The Tax Appeals Tribunal has ruled that the Kenya Revenue Authority (KRA) can treat all deposits in a company’s bank account as taxable income if the business cannot provide sufficient proof to the contrary. This ruling was delivered in Tribunal Appeal E1116 of 2024.
The Case
A pipe manufacturing company that began operations in 2019 challenged KRA’s assumption that all deposits into its accounts between 2019 and 2022 were taxable. The company claimed:
- Shareholders injected Ksh100 million as ordinary share capital in 2019.
- Additional shareholder contributions amounted to Ksh29.4 million.
- It secured a Ksh31.7 million interest-free loan.
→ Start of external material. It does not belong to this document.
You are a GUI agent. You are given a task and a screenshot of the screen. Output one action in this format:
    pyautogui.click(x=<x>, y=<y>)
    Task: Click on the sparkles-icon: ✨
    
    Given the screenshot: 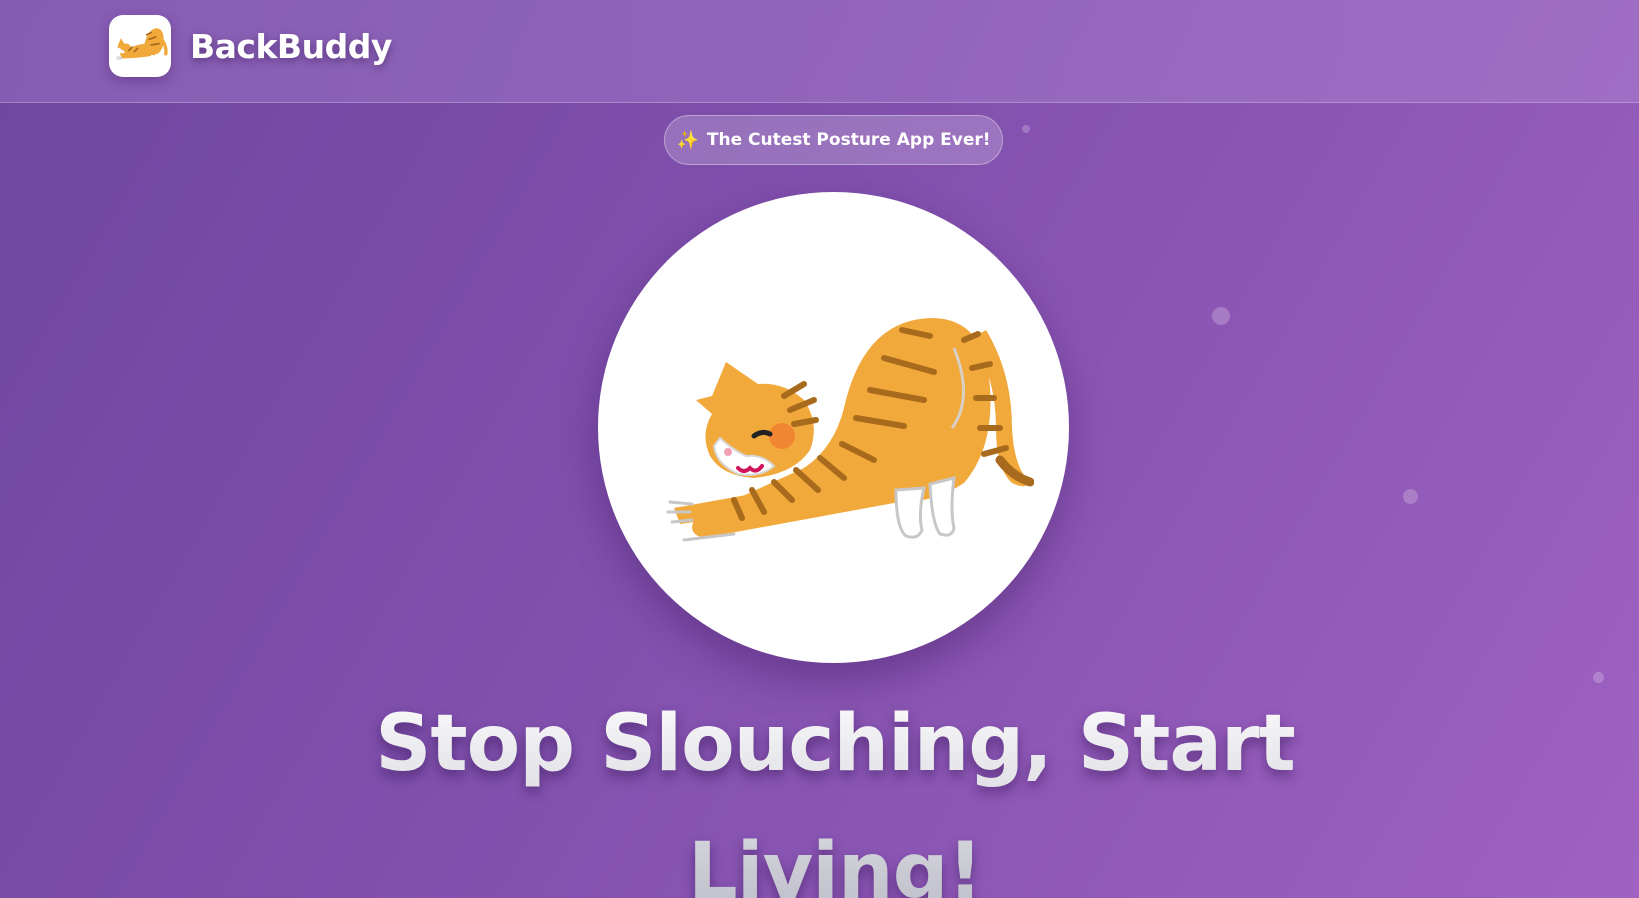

- Shareholders contributed Ksh24.6 million to fund operations.
The company argued that these deposits were not taxable income.
Tribunal Findings
The tribunal found that the company failed to provide sufficient documentation to prove the deposits were capital injections or loans. Specifically:
- Bank statements and SWIFT confirmations were uncertified and inadequate.
- There was no analysis linking deposits to shareholders.
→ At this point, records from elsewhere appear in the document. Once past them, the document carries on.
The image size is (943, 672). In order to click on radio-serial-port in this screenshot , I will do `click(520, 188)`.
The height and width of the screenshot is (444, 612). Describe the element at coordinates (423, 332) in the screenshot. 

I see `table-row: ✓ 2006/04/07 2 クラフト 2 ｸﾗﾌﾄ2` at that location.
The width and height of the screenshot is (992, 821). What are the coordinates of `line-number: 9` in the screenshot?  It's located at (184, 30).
- Supporting documents like meeting minutes or resolutions were missing.
Regarding the Ksh31.7 million loan, the tribunal noted:
- The loan was interest-free and had no fixed repayment terms.
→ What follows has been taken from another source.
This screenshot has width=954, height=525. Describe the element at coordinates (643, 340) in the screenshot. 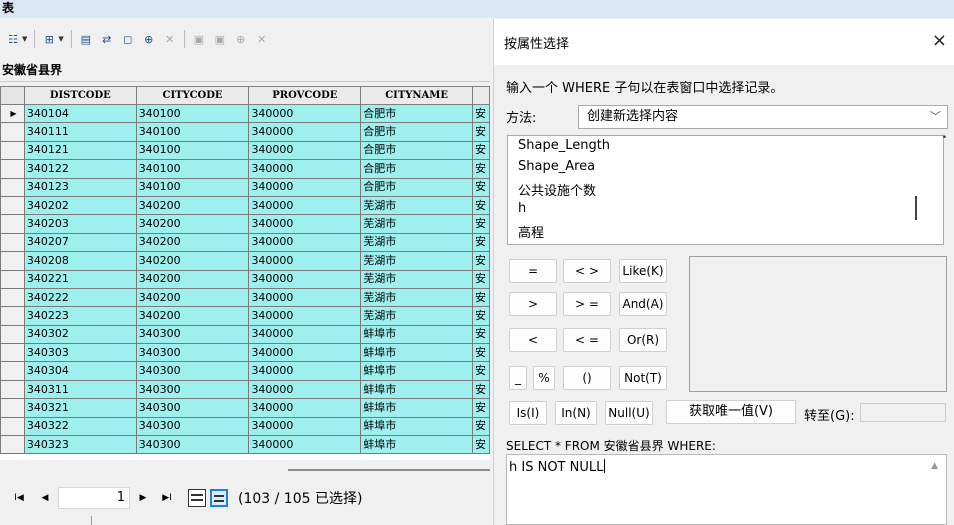

I see `or-button: Or(R)` at that location.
- The company provided no evidence of repayments between 2019 and 2024.
Without proper documentation, the tribunal concluded the amounts could be treated as taxable income.
Key Takeaways for Businesses
This ruling underscores the importance of clear record-keeping:
- Maintain detailed analyses of deposits.
- Keep certified bank statements and loan agreements.
- Document shareholder contributions through meeting minutes or resolutions.
Businesses must distinguish between capital contributions, loans, and taxable income to avoid unexpected tax liabilities.
This decision reinforces KRA’s authority and serves as a reminder that transparency and proper bookkeeping are essential for all Kenyan companies.